WHAT THE TASK REQUIRES: Look through the data below, tally the lines where "under" occurs, and write the total alone.

STORED DATA:
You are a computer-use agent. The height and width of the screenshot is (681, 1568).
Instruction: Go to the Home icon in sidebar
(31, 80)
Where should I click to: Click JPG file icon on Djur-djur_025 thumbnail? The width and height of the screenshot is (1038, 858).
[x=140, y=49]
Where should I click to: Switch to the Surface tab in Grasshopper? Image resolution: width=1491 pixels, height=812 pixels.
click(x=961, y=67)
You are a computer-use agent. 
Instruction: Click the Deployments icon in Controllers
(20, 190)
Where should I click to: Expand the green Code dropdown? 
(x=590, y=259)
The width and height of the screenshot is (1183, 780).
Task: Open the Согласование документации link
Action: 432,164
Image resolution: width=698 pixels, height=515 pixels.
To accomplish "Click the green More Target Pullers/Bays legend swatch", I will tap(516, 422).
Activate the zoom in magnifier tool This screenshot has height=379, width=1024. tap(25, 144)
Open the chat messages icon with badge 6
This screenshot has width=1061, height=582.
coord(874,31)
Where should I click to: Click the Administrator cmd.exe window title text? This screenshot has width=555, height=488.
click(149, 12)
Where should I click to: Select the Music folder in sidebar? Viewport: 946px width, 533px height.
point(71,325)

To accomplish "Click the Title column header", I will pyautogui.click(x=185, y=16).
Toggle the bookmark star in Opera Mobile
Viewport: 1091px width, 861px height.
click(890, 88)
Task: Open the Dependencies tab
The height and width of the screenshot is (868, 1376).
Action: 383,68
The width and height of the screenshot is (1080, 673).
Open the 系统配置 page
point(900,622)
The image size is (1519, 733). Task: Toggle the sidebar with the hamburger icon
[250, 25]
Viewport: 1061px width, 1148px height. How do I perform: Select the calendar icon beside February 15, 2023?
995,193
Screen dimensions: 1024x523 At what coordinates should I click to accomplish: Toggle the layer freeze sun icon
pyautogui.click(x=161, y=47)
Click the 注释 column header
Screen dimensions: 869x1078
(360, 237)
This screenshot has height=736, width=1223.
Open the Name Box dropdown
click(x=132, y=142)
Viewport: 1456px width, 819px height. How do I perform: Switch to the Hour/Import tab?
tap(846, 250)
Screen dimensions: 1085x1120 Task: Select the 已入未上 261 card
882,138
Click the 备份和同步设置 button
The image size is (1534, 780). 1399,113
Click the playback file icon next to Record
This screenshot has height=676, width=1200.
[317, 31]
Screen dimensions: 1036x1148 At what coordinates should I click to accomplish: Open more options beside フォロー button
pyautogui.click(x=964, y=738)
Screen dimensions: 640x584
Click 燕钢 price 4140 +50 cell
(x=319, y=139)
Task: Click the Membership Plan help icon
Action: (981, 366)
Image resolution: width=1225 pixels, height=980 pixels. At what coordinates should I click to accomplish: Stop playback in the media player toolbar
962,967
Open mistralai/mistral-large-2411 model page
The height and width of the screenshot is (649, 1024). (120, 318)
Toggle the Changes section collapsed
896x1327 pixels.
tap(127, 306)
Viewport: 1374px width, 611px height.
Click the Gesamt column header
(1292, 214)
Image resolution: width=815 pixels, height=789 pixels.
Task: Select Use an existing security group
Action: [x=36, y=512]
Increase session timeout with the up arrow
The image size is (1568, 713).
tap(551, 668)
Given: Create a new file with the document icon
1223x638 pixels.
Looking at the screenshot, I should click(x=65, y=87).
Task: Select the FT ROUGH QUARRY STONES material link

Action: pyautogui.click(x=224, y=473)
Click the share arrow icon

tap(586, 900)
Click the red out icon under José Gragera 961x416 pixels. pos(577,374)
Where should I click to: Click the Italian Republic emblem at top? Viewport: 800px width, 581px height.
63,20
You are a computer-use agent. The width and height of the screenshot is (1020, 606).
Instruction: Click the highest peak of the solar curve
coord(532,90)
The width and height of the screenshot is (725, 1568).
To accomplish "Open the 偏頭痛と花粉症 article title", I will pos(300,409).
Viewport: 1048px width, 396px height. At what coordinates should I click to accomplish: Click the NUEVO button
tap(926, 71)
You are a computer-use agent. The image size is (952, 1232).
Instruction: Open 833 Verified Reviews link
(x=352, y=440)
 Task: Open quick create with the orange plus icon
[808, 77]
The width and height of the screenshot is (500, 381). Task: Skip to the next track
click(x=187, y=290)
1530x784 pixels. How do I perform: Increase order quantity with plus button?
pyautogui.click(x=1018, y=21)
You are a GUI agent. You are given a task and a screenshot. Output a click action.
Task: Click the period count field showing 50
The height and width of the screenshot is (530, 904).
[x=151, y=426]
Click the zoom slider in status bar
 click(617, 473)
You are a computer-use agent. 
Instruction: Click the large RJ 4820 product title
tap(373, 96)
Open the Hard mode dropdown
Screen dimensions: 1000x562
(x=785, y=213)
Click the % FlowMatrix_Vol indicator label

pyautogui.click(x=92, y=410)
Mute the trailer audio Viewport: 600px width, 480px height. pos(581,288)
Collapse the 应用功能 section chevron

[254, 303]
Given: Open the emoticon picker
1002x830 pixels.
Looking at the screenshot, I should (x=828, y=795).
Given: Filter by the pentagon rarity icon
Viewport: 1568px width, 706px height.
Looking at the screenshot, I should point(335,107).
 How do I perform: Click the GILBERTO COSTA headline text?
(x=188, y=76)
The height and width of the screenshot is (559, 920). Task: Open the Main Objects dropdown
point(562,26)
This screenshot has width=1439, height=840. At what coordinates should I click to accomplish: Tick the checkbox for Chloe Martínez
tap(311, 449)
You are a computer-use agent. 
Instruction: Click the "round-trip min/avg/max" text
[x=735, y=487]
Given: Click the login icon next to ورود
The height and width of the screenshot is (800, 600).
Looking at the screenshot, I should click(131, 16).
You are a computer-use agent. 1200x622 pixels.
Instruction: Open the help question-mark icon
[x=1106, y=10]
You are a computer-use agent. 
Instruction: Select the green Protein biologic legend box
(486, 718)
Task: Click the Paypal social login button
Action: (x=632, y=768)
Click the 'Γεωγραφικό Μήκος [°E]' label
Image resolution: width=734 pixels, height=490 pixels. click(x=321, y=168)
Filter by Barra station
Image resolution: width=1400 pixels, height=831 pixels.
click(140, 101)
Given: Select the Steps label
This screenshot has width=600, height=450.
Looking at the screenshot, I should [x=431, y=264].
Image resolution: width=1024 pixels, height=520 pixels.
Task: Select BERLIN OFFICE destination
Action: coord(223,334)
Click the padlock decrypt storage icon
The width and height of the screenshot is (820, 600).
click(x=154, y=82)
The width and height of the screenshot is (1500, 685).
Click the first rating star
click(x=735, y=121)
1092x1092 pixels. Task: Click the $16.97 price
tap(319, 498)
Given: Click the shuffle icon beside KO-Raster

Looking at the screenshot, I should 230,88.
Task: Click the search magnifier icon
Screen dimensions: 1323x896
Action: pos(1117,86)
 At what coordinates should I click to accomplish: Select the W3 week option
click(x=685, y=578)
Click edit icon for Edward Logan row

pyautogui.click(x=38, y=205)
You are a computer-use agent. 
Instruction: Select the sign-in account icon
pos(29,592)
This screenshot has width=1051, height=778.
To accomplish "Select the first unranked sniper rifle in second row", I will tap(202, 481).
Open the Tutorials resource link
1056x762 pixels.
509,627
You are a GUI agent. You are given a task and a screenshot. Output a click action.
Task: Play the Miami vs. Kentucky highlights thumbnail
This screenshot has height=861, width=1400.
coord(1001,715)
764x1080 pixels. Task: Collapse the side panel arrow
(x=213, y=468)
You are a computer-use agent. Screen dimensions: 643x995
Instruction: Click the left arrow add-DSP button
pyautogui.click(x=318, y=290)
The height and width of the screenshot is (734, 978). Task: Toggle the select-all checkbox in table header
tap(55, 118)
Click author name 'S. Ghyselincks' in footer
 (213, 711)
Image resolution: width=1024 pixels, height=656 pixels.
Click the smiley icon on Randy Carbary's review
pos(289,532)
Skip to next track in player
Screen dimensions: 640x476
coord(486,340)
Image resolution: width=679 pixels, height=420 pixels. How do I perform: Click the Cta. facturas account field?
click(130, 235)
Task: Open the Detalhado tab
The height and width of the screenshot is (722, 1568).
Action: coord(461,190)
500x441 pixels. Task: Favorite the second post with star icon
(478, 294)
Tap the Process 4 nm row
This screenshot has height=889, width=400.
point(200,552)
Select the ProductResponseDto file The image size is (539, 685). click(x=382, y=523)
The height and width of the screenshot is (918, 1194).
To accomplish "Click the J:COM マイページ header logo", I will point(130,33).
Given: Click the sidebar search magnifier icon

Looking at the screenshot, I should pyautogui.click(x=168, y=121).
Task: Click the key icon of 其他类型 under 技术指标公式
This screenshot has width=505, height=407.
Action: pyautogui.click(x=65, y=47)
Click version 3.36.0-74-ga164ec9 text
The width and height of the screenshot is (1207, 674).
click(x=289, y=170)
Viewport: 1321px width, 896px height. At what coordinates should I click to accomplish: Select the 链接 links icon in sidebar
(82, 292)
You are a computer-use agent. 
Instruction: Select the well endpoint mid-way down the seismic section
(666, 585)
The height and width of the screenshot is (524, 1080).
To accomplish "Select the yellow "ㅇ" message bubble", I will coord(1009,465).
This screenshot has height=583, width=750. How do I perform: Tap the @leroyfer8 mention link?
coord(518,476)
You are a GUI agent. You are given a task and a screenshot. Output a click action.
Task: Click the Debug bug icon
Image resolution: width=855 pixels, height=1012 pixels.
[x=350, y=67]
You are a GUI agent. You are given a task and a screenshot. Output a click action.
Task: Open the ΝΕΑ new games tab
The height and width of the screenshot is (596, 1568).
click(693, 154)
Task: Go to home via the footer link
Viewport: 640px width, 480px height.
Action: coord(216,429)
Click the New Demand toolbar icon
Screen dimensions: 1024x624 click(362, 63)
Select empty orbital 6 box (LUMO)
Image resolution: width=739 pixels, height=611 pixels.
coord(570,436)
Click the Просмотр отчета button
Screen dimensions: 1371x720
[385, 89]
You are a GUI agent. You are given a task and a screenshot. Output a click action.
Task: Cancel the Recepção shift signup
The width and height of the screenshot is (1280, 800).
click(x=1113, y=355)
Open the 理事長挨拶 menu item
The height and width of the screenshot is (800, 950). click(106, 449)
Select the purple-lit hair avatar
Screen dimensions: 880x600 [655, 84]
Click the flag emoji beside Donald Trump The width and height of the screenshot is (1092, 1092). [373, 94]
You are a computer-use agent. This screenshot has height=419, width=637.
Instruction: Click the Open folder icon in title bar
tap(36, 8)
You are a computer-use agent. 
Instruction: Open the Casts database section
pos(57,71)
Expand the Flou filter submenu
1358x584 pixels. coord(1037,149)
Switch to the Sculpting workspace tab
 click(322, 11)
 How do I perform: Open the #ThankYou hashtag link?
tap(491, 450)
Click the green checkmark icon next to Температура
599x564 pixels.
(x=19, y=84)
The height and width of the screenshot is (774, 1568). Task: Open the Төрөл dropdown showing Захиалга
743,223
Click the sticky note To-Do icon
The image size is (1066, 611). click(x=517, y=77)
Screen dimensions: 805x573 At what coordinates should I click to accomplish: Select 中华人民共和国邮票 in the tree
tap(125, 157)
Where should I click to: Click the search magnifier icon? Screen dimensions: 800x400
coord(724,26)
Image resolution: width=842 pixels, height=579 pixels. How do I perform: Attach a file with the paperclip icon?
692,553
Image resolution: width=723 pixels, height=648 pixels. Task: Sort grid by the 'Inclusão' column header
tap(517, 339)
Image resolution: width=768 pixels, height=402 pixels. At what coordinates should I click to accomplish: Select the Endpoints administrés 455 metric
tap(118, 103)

COMPLETED TASK: 2